Il y ainsi une diversité des textes sur le droit commun des contrats, selon que l’on se trouve dans un État ou l’autre de l’OHADA. Bien évidemment, le Code civil français dans sa version à l’aube des indépendances en 1960 est la sève nourricière des codes des obligations civiles et ou commerciales dans les pays de l’espace OHADA. Mais dans les pays tels que le Sénégal, le Mali, la Guinée Conakry qui ont adopté leur propre code, il n’est pas exclu que des dispositions des différents droits des obligations marquent des spécificités par rapport au code français de 1960. Une telle situation à des implications sur le droit commun des contrats applicable à la vente commerciale dans tel ou tel pays de l’espace OHADA.

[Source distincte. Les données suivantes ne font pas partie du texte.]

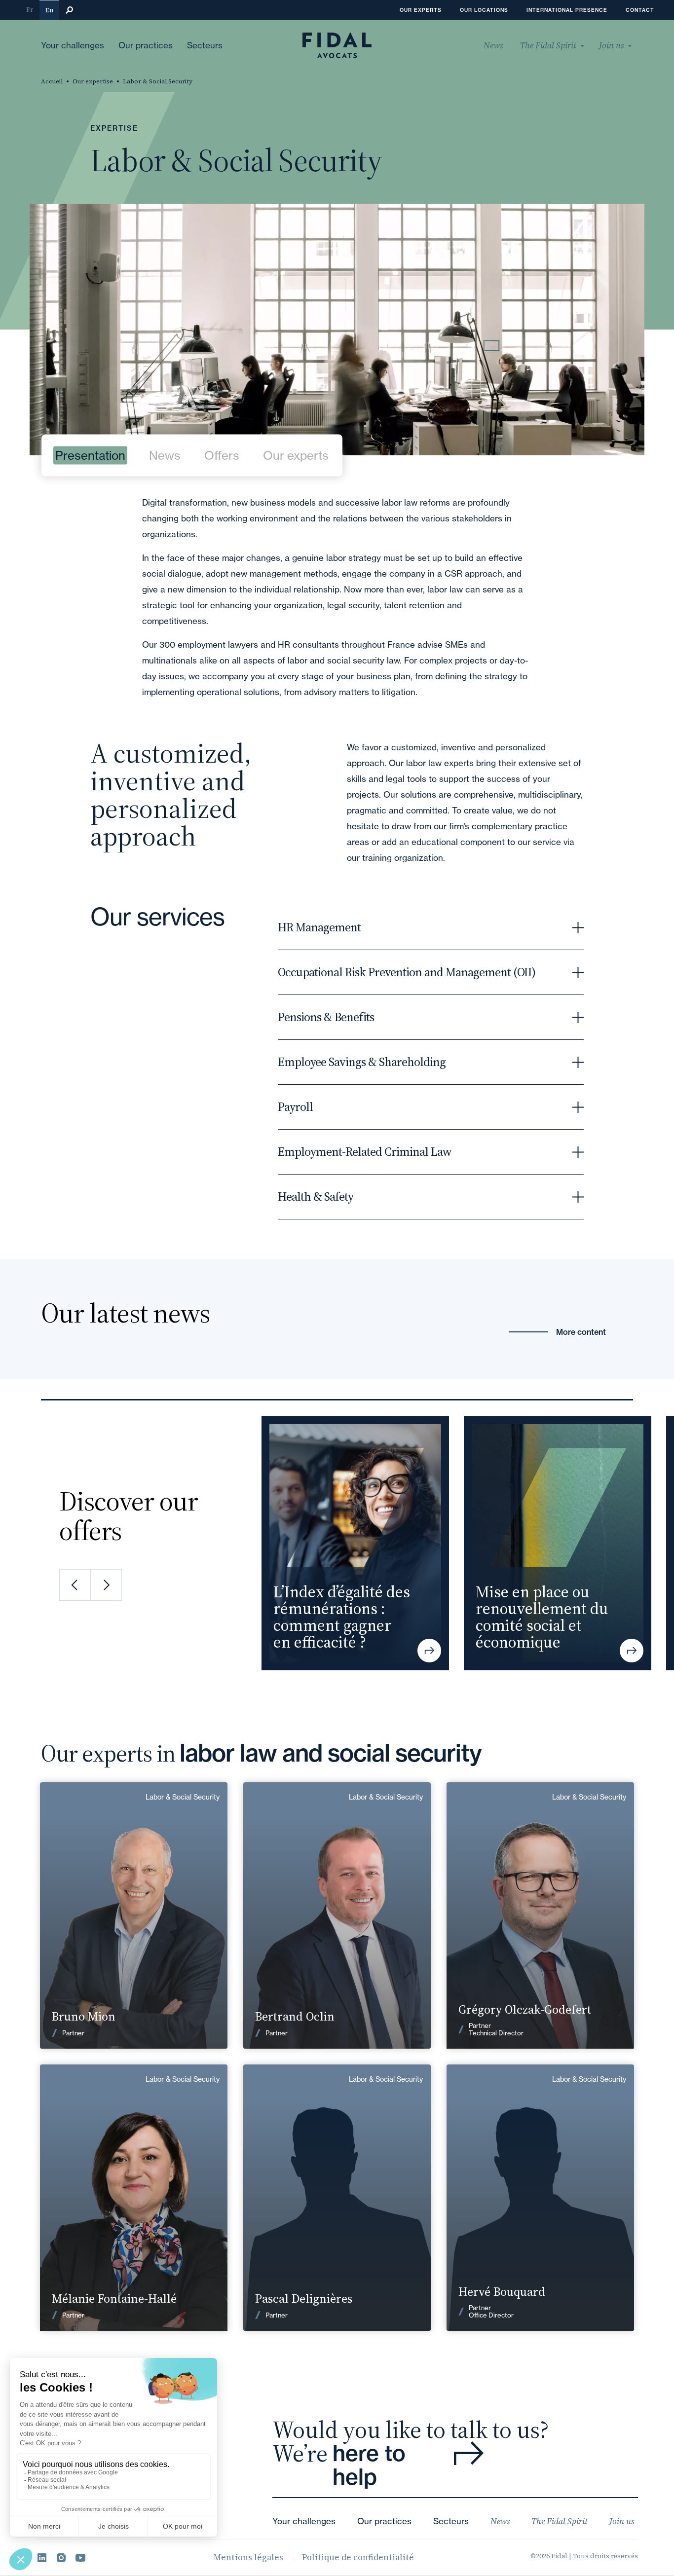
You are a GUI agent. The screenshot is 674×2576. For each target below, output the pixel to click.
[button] (75, 1585)
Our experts (296, 455)
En (49, 10)
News (165, 455)
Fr (29, 9)
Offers (221, 455)
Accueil (52, 81)
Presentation (90, 455)
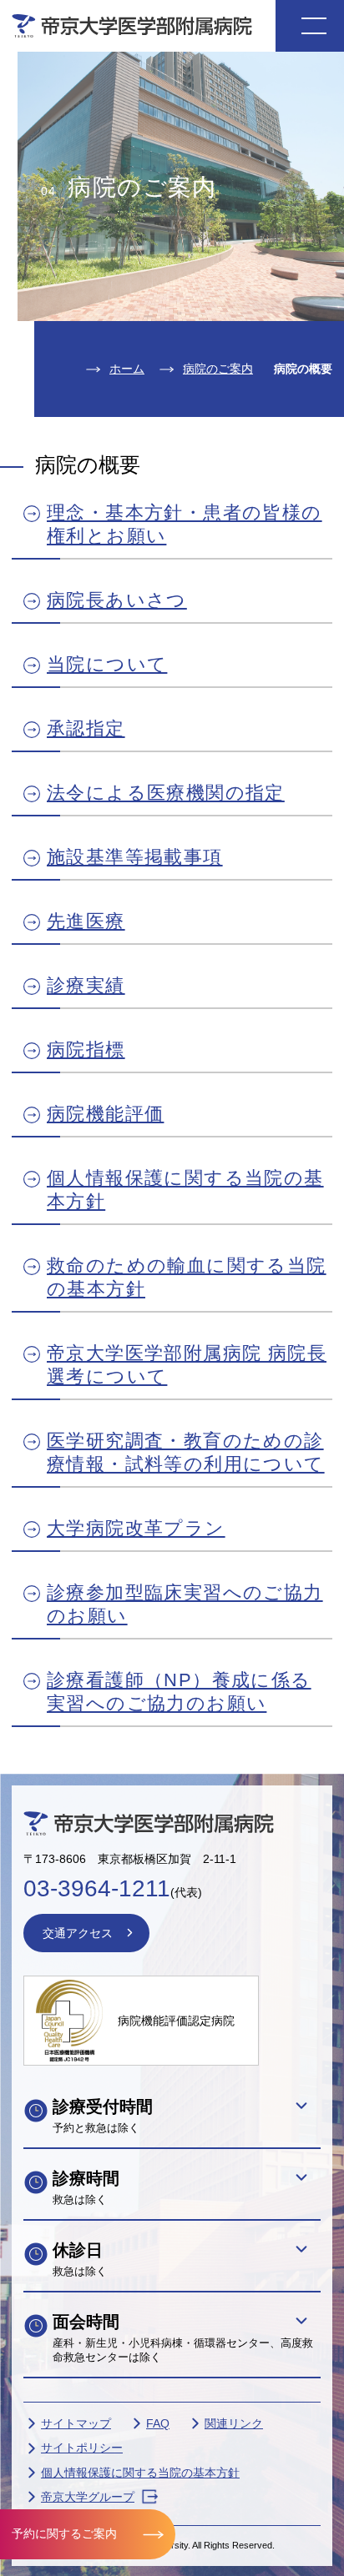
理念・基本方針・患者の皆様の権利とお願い (184, 524)
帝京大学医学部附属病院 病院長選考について (186, 1365)
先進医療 (86, 921)
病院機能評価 (105, 1113)
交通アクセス (78, 1933)
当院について (107, 664)
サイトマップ (76, 2423)
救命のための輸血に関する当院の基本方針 (186, 1277)
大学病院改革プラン (136, 1528)
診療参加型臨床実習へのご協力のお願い (185, 1604)
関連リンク (234, 2423)
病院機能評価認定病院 (176, 2020)
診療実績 (86, 985)
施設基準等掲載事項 (135, 856)
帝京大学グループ (87, 2496)
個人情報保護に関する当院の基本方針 (185, 1189)
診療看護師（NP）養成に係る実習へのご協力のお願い (179, 1692)
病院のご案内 (218, 368)
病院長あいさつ (117, 600)
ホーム (126, 368)
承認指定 (86, 728)
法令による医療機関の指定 (166, 792)
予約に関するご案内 (64, 2533)
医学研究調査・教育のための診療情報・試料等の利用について (186, 1452)
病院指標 (86, 1049)
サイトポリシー (82, 2447)
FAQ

Ceci n’est pas sans risque pour la prévisibilité du droit applicable et la sécurité juridique dans les contrats internationaux. Ces risques ne peuvent être évités que par l’adoption d’un droit commun des contrats commun aux États membres de l’OHADA.
Pour y arriver l’OHADA a déjà mis en route deux projets de réformes dont aucune n’a encore malheureusement aboutit. Il s’agit du projet Fontaine et du projet des professeurs Pougoue, Issa Sayeg et Sawadogo. Alors que le projet Fontaine s’appuie principalement sur l’ensemble du droit des contrats qu’il s’agisse des contrats civils ou des contrats commerciaux le projet des professeurs Pougoue, Issa Sayeg et Sawadogo étend la réforme non seulement aux contrats, mais aussi à la responsabilité civile à la preuve et à la prescription. Il s’agit manifestement d’un projet plus ambitieux.
On peut se réjouir que l’un ou l’autre de ces projets s’appuie sur l’adoption d’un droit commun des contrats vraiment commun aux États membres de l’OHADA. 
Mais l’autre exigence qui semble être oubliée est celle d’un droit des contrats spéciaux communs dans l’espace OHADA.
 
L’extension corrélative de la réforme aux droits des contrats spéciaux
L’exigence d’un droit des contrats spéciaux commun aux États membres de l’OHADA découle du traité de l’OHADA et de ses actes uniformes. Les dispositions de l’article 237 de l’AUDCG le précisent expressément pour la vente commerciale en ces termes « la vente commerciale est soumise aux règles de droit commun des contrats et de la vente qui ne sont pas contraires aux dispositions du présent livre ».
La vente commerciale en droit OHADA est ainsi soumise non seulement au droit commun des contrats, mais aussi droit spécial de la vente dans les États parties. Si l’on réforme le droit commun des contrats sans le droit des contrats spéciaux, on se retrouverait dans une situation dans laquelle un droit commun de contrats modernisé et identique dans les États membre va chevaucher un droit des contrats spéciaux dépassé et disparate. Cette situation va affaiblir l’efficacité économique du droit des contrats dans l’espace OHADA.